Isolation and Characterization of a Hormone-binding Polypeptide from Pig Posterior Pituitary Powder

Abstract

A large polypeptide has been isolated from acetone powder of pig posterior pituitary tissue by the methods of percolation, gel filtration on Sephadex G-25 and G-50, and ion exchange chromatography on diethylaminoethyl cellulose. The purified polypeptide appears to be homogeneous by the criteria of electrophoresis on paper and starch gel, column and paper chromatography, ultracentrifugation, and amino acid analysis. It consists of 89 amino acid residues with a molecular weight of 9170. The purified peptide contains all of the usual amino acids except histidine and tryptophan.

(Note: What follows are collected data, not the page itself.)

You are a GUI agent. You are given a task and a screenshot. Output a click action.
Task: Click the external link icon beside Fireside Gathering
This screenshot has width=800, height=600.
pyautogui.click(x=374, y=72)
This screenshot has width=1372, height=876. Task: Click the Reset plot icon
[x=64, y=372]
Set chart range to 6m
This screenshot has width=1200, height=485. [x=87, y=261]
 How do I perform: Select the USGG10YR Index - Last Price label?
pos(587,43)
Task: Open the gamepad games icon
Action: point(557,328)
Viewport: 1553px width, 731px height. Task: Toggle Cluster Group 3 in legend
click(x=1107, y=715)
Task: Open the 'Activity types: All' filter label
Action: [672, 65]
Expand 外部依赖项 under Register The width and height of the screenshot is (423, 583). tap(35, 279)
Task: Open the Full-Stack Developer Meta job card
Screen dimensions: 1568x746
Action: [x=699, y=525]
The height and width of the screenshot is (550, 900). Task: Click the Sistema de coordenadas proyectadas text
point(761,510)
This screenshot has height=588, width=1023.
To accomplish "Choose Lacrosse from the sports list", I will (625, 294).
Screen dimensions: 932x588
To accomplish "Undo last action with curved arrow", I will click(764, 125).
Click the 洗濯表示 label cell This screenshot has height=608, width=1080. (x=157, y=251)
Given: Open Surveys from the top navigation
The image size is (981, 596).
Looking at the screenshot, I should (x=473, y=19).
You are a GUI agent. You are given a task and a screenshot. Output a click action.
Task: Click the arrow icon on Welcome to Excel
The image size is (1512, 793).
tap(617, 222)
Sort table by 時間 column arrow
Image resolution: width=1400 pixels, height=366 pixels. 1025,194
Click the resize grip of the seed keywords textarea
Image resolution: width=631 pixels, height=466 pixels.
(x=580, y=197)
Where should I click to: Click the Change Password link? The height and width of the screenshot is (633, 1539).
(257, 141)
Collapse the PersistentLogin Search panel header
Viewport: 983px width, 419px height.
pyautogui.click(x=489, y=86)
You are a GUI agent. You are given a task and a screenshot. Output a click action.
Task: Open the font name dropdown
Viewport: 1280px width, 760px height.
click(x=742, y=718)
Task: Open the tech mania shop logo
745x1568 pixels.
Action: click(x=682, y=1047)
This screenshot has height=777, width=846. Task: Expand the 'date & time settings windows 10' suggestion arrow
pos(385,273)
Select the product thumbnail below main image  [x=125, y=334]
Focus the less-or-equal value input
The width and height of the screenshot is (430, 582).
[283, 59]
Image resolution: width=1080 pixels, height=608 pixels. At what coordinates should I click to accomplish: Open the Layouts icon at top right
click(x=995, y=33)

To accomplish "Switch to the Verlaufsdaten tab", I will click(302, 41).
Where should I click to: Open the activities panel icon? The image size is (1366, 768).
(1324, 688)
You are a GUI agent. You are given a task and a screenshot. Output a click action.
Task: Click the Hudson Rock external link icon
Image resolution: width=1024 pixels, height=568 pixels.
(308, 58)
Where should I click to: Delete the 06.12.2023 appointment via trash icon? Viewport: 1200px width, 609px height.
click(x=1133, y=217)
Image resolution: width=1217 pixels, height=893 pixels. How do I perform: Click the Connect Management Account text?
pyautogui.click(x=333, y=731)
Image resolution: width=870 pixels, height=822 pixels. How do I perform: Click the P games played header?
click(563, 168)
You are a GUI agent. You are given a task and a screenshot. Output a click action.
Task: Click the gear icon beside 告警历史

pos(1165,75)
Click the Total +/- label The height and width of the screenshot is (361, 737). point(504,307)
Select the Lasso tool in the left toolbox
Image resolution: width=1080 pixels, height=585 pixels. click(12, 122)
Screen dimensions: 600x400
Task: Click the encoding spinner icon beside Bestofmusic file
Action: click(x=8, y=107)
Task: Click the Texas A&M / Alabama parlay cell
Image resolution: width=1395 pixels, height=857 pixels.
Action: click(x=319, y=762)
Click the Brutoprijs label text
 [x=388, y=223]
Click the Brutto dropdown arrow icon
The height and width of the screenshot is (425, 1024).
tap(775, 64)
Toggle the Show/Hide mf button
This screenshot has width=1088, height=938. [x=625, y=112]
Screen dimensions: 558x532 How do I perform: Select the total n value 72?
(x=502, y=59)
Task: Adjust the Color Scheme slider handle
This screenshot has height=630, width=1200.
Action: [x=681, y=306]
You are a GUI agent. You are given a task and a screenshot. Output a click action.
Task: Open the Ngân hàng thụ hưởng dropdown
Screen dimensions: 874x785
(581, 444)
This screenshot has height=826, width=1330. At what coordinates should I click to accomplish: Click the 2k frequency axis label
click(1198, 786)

There are 14 glycyl, 13 glutamyl, 7 seryl, 7 alanyl, 7 leucyl, 6 prolyl, 6 cystinyl, 5 argininyl, 5 aspartyl, 3 phenylalanyl, and 1 or 2 of each of the other residues. Its isoelectric point is estimated to be about pH 5.8. It is devoid of pressor and oxytocic activity but has the ability to bind lysine vasopressin, oxytocin, and synthetic analogues of oxytocin. However, the performic acid-oxidized polypeptide fails to bind either lysine vasopressin or oxytocin.